Since I was one of the few blacks to publicly disagree with Cosby, I ended up in numerous media outlets arguing in snippets, sound bites, or ripostes to contrary points of view. In The New York Times a few days after his remarks, I offered that Cosby's comments "betray classist, elitist viewpoints rooted in generational warfare," that he was "ill-informed on the critical and complex issues that shape people's lives," and that his words only "reinforce suspicions about black humanity."

Still, I don't consider Cosby a traitor, and I said so to Zahn. In fact, I defended his right to speak his mind in full public view. After all, I'd been similarly stung by claims of racial disloyalty when I wrote my controversial book on Martin Luther King, Jr. I also said that while Cosby is right to emphasize personal behavior (a lesson, by the way, that many wealthy people should bone up on), we must never lose sight of the big social forces that make it difficult for poor parents to do their best jobs and for poor children to prosper. Before going on Zahn's show, I'd already decided to write a book in response to Cosby's relentless assault. But my appearances in the media, and the frustrating fragmentation of voice that one risks in such venues, pushed me to gain a bigger say in the issues Cosby has desperately if clumsily grabbed hold of. This book is my attempt to unpack those issues with the clarity and complexity they demand.

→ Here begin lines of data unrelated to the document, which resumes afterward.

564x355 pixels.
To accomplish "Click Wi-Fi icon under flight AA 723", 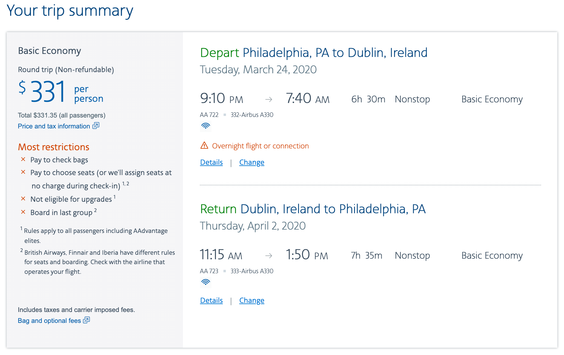I will tap(206, 282).
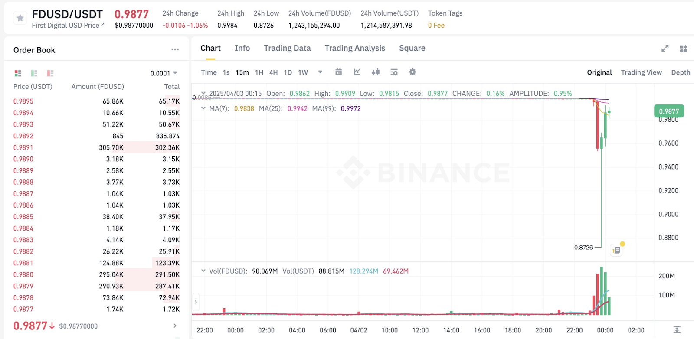Open the Info tab
Viewport: 694px width, 339px height.
click(242, 48)
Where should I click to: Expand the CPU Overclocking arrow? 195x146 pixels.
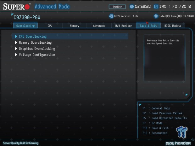click(16, 36)
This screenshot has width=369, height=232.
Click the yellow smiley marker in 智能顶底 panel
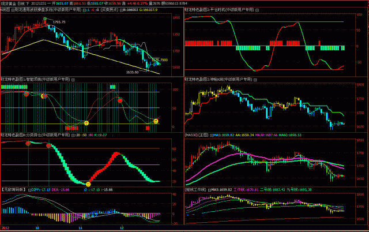(86, 123)
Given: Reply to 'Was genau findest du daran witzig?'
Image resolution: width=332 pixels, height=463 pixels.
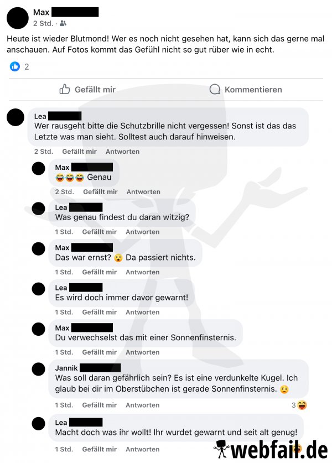Looking at the screenshot, I should click(x=142, y=232).

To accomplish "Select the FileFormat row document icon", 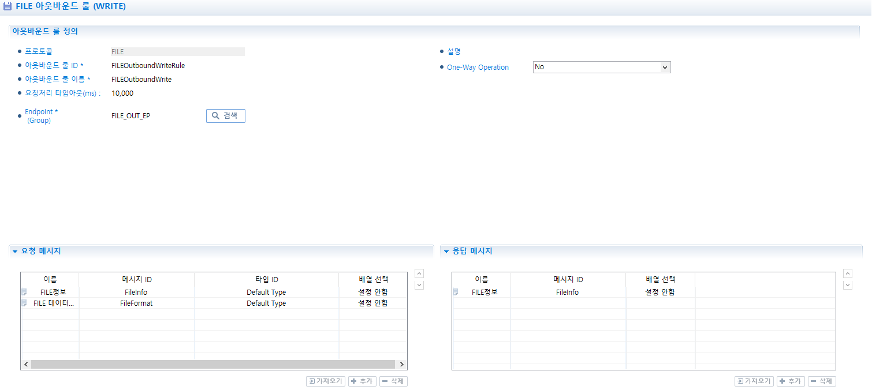I will click(24, 303).
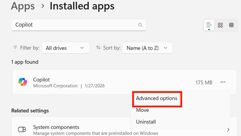Switch to grid view layout

tap(220, 25)
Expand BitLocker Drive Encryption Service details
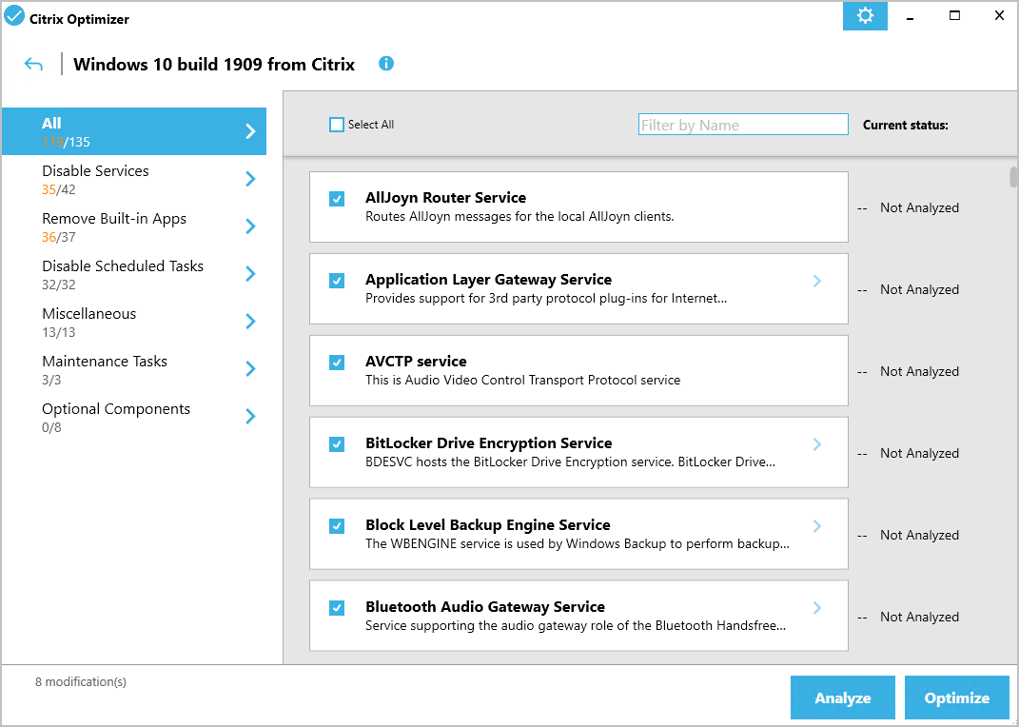Screen dimensions: 1019x727 817,444

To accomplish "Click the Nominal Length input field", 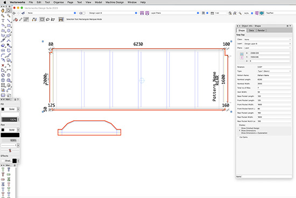I will [274, 79].
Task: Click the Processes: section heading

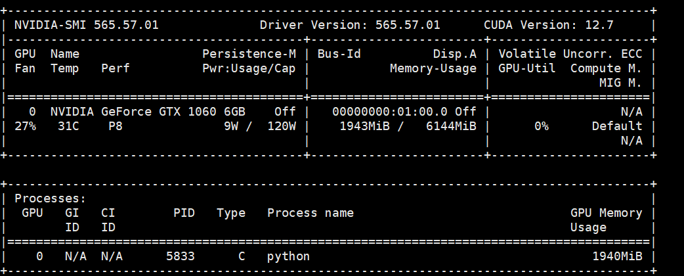Action: 47,198
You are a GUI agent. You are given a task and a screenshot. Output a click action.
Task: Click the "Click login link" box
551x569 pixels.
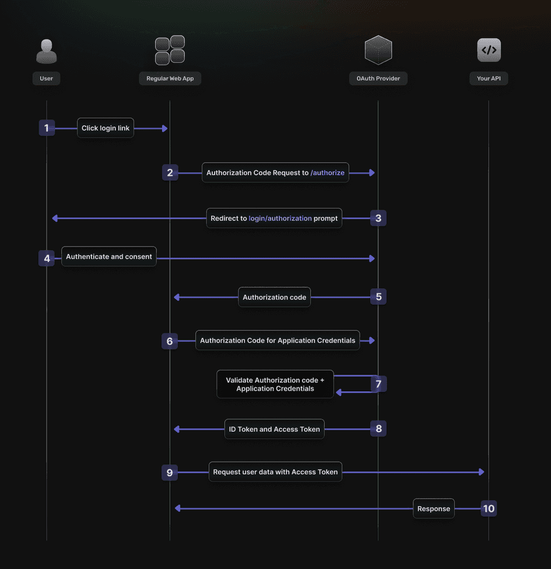click(106, 128)
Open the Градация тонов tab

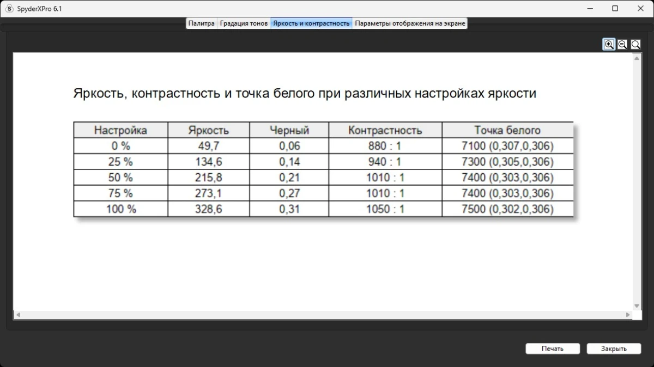pos(244,23)
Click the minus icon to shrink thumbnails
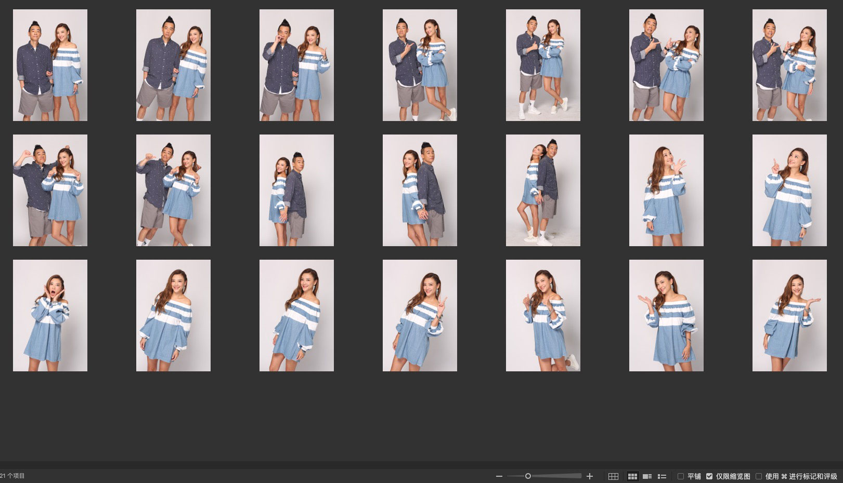The height and width of the screenshot is (483, 843). coord(499,476)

Of course, the ink and applause Cosby has won rest largely on a faulty assumption: that he is the first black figure to stare down the "pathology" that plagues poor blacks. But to believe that ignores how figures from black intellectual W.E.B. Du Bois to civil rights leader Jesse Jackson, in varying contexts, with differing results, have spoken controversially about the black poor. Equally intriguing is the leap of faith one must make in granting Cosby revered status as a racial spokesman and critic. He has famously demurred in his duties as a racial representative. He has flatly refused over the years to deal with blackness and color in his comedy. Cosby was defensive, even defiant, in his views, as prickly a racial avoider as one might imagine for a man who traded so brilliantly on dimensions of black culture in his comedy. While Cosby took full advantage of the civil rights struggle, he resolutely denied it a seat at his artistic table. Thus it's hard to swallow Cosby's flailing away at youth for neglecting their history, and overlooking the gains paid for by the blood of their ancestors, when he reneged on its service when it beckoned at his door. It is ironic that Cosby has finally answered the call to racial leadership forty years after it might have made a constructive difference. But it is downright tragic that he should use his perch to lob rhetorical bombs at the poor.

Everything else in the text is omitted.